[Opening Given data section]

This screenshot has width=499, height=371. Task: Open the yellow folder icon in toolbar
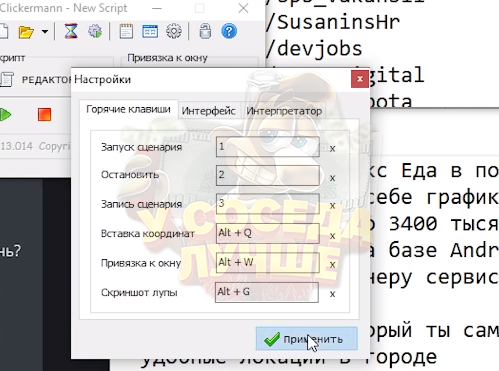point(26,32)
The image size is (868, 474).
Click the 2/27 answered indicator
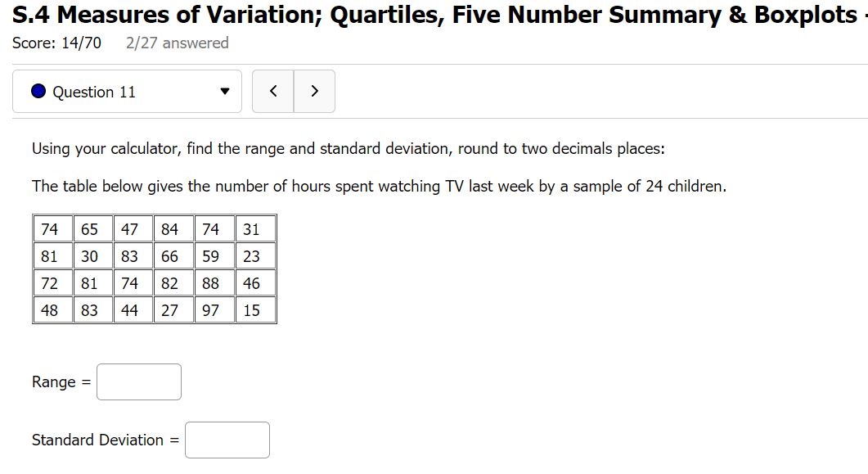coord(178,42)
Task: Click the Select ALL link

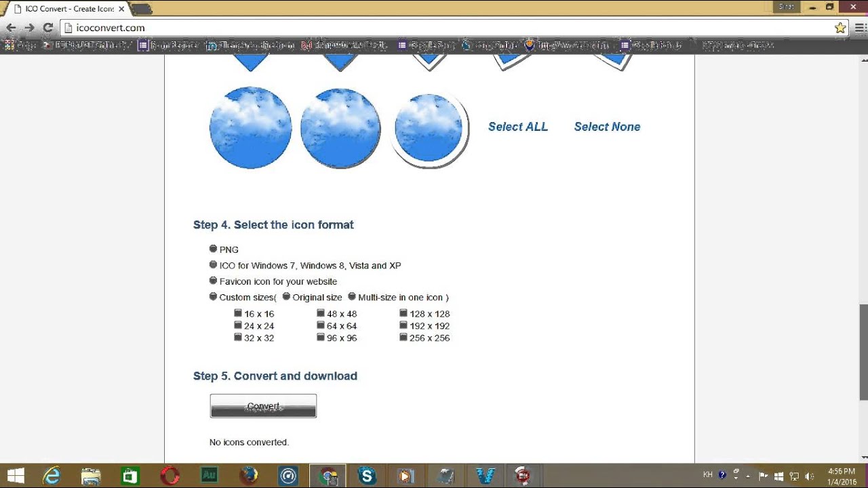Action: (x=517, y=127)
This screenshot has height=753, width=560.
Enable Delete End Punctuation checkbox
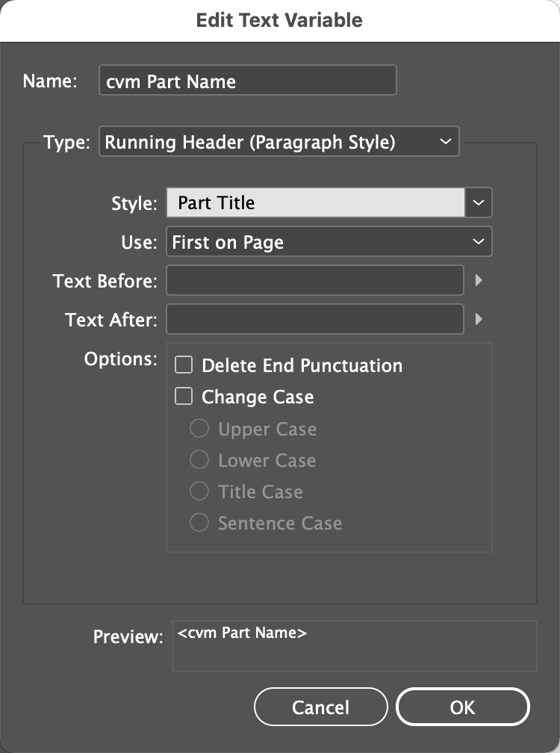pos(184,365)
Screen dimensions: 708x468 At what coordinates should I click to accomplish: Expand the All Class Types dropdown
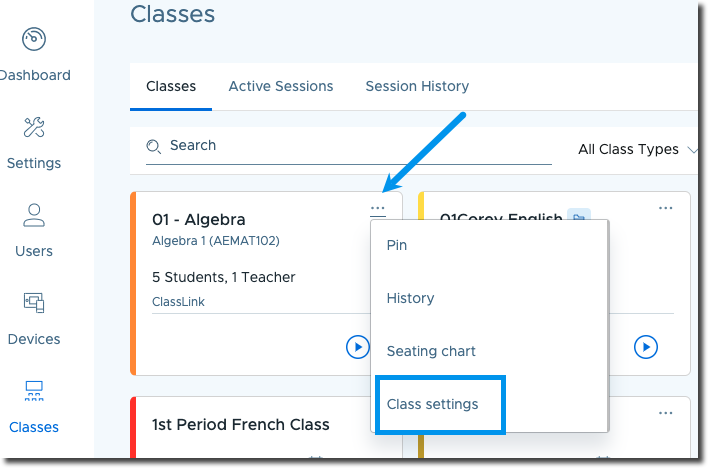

[Closing Given data section]

What to produce
Your task is to restate every record word for word. Omit all pictures.

Output below
This screenshot has width=499, height=371. Task: Open the yellow folder icon in toolbar
point(26,32)
The image size is (868, 474).
Click the 2/27 answered indicator
coord(178,42)
Task: Click the Select ALL link

Action: (x=517, y=127)
This screenshot has height=753, width=560.
Enable Delete End Punctuation checkbox
pos(184,365)
Screen dimensions: 708x468 At what coordinates should I click to accomplish: Expand the All Class Types dropdown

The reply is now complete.